A fermentação dos vinhos de colheita tardia é realizada em cuba ou em barrica, de acordo com o estilo de vinho que se pretende. Todavia, é sempre importante que se disponha de um sistema de controlo de temperatura eficaz, pois estes vinhos têm de ser fermentados a temperaturas relativamente baixas (entre os 12ºC e os 16ºC) de modo a salvaguardar a preservação da sua riqueza aromática.
Trata-se de uma fermentação parcial, uma vez que se pretende que estes vinhos apresentem, no final, uma concentração de açúcares residuais ainda elevada. Impõe-se, também, a utilização de leveduras seleccionadas que, não só consigam ser eficazes a baixas temperaturas como, acima de tudo, sejam resistentes a elevadas concentrações de álcool, dado que é frequente estes vinhos possuírem teores alcoólicos bastante elevados (10% a 16% em volume), alcançandos por fermentação natural.
Nos vinhos fermentados em barricas, é também frequente o recurso a bâtonnage - "agitação" do vinho através de uma vara (bâton), para trazer à superfície as borras que se depositam no fundo das barricas - de forma, não apenas a enriquecer a sua complexidade aromática e a sua untuosidade, como também a facilitar a colonização do mosto pelas leveduras.
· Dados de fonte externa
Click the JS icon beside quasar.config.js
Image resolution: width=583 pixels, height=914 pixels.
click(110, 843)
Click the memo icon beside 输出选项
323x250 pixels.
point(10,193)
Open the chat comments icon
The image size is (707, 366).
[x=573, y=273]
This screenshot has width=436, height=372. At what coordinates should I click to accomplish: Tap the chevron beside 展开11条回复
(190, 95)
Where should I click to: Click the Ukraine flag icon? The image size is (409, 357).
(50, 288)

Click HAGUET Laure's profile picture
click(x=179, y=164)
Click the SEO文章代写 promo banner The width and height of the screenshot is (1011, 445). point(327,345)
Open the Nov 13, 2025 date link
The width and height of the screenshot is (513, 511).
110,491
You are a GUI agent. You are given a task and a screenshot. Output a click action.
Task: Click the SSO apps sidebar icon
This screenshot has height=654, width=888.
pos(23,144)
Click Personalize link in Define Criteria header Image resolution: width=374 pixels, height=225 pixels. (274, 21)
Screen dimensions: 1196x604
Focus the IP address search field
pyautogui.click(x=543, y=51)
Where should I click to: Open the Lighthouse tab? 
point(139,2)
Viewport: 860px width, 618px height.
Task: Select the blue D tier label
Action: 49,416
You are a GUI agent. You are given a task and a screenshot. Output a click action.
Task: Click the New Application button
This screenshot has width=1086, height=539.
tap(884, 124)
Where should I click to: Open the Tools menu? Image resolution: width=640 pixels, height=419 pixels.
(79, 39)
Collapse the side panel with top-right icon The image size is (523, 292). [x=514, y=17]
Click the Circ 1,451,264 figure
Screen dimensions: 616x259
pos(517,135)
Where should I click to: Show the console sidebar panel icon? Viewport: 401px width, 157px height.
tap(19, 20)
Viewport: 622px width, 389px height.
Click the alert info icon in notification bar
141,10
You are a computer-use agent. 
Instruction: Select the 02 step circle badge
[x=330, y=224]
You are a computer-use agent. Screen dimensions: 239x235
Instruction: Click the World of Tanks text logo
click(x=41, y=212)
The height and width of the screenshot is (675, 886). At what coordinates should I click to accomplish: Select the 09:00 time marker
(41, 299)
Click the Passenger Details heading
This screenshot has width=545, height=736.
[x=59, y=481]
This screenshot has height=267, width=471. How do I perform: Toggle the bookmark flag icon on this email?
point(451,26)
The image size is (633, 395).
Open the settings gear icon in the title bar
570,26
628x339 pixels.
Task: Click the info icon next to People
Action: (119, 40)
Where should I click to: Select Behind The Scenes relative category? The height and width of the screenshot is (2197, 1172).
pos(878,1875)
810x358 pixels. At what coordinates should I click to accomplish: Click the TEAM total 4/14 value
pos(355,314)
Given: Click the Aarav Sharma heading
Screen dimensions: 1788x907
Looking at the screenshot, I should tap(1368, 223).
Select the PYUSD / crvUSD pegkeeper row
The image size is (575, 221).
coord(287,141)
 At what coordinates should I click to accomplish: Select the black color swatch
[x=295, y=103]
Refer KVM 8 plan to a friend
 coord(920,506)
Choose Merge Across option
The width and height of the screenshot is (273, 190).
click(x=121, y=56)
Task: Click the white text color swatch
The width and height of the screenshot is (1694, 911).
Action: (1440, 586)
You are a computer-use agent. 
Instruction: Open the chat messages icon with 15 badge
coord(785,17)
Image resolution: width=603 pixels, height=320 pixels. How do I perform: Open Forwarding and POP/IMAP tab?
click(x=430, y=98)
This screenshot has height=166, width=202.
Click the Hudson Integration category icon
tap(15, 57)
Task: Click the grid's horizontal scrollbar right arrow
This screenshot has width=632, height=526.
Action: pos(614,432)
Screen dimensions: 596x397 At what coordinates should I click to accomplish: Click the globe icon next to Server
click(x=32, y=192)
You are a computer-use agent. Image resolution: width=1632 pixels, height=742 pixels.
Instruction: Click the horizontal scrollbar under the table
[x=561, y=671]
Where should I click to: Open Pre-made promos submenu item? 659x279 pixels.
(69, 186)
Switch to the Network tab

As baixas temperaturas e os elevados teores de álcool dificultam a actividade das leveduras, conduzindo a que a fermentação demore, muitas vezes, mais de um mês.
A cessação da actividade das leveduras(fermentação) é normalmente realizada através da diminuição da temperatura e a adição de anidrido sulfuroso.
Nos vinhos de colheita tardia, é frequente o recurso a estágios em barrica (geralmente de carvalho com tostas ligeiras), de modo a enriquecê-los em aromas e taninos, imprimindo aromas suaves, como baunilha e notas balsâmicas.


6. Transfega

Após a fermentação ou o estágio é importante deixar que as borras sedimentem, procedendo-se de seguida à transfega do vinho. Esta operação é especialmente importante nos vinhos de colheita tardia em que se opte por não filtrar, para que sejam eliminadas as leveduras, evitando assim que a fermentação recomece indesejavelmente, uma vez que o vinho possui uma elevada concentração de açúcares.
Os processos de estabilização dos vinhos de colheita tardia têm por principal objectivo a sua estabilização biológica. Deste modo, procede-se geralmente à filtração deste tipo de vinho, de forma a garantir a eliminação de leveduras.